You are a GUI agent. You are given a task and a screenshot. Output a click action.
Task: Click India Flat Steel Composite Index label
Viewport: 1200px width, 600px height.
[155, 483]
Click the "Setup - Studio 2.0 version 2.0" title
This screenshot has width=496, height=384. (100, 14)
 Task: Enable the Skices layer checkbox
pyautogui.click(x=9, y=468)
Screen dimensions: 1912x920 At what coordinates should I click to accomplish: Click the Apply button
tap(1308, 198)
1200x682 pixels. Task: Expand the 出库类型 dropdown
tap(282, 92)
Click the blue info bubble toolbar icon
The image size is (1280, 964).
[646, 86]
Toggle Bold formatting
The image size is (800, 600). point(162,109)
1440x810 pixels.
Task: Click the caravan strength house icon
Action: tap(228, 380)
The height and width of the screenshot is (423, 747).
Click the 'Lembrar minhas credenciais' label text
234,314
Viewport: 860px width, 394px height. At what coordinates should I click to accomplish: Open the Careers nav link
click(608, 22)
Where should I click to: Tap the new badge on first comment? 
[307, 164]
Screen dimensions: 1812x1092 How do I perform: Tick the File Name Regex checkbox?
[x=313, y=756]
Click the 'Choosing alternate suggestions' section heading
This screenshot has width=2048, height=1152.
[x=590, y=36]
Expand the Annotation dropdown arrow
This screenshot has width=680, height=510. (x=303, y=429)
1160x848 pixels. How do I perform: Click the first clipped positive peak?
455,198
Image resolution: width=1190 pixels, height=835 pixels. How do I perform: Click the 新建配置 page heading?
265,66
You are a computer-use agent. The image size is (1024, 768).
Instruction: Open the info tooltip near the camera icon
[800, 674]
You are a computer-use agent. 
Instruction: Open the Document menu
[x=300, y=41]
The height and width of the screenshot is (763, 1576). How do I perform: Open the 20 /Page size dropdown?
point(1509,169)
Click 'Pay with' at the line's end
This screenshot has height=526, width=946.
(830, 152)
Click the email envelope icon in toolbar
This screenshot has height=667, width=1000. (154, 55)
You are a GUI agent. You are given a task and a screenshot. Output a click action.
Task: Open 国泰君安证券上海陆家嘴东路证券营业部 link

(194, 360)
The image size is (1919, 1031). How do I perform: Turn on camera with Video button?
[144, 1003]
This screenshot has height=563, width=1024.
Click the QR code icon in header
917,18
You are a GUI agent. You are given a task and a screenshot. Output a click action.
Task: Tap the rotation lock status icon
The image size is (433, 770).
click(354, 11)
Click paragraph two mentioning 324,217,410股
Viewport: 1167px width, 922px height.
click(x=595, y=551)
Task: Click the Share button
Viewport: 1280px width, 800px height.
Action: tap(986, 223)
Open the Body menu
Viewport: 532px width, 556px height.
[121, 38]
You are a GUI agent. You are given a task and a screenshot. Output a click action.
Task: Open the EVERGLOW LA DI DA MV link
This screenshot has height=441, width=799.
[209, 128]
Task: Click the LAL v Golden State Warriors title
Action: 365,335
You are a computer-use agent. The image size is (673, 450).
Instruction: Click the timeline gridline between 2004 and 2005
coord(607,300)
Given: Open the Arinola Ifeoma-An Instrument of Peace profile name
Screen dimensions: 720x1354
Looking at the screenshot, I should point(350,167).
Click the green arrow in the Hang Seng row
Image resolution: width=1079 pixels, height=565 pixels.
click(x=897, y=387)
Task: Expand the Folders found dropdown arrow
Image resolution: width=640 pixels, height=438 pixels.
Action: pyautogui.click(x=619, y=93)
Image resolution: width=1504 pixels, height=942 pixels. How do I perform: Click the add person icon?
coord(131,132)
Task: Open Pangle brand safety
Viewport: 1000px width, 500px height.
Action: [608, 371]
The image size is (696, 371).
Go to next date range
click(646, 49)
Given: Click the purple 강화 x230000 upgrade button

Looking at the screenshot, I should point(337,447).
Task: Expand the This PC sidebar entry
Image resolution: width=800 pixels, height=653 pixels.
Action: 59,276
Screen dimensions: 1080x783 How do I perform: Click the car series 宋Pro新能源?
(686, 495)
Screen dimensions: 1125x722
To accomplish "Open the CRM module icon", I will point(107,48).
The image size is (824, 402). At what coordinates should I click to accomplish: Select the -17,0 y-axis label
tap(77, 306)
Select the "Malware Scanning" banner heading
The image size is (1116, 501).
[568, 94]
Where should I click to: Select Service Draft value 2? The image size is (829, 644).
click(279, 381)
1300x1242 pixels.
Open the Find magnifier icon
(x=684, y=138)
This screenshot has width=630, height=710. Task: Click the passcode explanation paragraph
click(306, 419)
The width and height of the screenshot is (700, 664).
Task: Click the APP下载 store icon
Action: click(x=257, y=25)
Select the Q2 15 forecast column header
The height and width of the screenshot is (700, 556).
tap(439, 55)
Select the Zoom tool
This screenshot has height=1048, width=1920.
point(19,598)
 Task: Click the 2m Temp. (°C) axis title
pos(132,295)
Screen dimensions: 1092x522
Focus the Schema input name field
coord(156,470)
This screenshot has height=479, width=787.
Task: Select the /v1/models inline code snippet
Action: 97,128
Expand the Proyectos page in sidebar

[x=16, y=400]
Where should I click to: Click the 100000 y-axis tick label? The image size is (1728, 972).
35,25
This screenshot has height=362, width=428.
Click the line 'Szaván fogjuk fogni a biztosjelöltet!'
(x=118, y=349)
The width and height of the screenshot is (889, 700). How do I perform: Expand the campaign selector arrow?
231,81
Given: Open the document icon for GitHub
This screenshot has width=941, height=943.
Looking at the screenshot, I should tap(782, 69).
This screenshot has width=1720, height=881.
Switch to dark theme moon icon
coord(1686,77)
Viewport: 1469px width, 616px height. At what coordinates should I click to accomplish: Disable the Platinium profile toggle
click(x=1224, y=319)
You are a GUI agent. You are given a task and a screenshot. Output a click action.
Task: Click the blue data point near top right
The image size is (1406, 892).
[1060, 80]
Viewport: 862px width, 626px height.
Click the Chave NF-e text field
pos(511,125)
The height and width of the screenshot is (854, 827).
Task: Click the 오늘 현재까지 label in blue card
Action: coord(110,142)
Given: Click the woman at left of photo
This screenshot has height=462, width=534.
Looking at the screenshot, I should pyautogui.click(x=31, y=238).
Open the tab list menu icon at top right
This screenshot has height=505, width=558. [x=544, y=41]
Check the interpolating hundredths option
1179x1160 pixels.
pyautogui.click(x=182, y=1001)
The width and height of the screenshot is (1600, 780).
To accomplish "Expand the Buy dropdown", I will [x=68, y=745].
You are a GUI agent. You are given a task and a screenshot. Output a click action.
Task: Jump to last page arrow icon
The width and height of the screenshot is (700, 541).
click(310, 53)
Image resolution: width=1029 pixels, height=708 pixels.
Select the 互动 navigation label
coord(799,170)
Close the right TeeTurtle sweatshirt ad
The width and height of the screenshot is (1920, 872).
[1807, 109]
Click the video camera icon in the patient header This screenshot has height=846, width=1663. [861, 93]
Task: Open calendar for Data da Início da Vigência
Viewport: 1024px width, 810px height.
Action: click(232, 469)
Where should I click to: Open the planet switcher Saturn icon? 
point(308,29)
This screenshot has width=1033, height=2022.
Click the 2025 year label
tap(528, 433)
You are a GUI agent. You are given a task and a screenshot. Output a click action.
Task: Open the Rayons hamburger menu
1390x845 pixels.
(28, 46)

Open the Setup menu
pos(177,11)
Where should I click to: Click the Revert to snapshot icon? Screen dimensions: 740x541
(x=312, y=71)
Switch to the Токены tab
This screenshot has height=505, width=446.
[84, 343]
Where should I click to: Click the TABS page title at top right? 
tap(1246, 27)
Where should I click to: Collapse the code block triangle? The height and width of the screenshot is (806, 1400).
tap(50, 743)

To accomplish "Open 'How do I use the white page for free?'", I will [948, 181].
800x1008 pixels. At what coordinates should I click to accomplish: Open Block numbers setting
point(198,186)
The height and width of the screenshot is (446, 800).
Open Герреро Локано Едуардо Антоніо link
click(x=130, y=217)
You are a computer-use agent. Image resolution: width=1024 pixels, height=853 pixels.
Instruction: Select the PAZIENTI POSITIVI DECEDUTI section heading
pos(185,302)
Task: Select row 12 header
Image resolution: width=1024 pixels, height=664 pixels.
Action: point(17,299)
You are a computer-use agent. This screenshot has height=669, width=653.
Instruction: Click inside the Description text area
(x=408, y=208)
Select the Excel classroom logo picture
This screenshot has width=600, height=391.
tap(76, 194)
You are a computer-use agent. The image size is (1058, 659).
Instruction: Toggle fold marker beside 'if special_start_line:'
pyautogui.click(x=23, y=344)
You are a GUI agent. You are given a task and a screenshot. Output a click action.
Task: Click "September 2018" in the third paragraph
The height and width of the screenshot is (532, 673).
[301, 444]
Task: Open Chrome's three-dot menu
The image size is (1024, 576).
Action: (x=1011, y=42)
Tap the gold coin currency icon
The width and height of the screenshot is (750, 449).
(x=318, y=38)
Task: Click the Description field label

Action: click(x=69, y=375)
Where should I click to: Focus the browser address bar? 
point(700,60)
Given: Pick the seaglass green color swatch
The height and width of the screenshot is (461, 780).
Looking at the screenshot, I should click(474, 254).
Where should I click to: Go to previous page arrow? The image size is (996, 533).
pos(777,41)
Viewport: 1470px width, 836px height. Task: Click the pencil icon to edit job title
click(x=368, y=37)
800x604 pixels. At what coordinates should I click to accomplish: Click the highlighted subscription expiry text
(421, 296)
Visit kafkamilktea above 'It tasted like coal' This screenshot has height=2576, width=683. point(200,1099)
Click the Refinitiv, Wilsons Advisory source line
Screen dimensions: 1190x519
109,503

##########

> [WHAT IS EXPECTED]:
Write out exactly the lines above from the line with "Click the line" through the line with "Viewport: 862px width, 626px height.", both of them included, and leave out all other lines.

> [WRITTEN REPLY]:
Click the line 'Szaván fogjuk fogni a biztosjelöltet!'
(x=118, y=349)
The width and height of the screenshot is (889, 700). How do I perform: Expand the campaign selector arrow?
231,81
Given: Open the document icon for GitHub
This screenshot has width=941, height=943.
Looking at the screenshot, I should tap(782, 69).
This screenshot has width=1720, height=881.
Switch to dark theme moon icon
coord(1686,77)
Viewport: 1469px width, 616px height. At what coordinates should I click to accomplish: Disable the Platinium profile toggle
click(x=1224, y=319)
You are a GUI agent. You are given a task and a screenshot. Output a click action.
Task: Click the blue data point near top right
The image size is (1406, 892).
[1060, 80]
Viewport: 862px width, 626px height.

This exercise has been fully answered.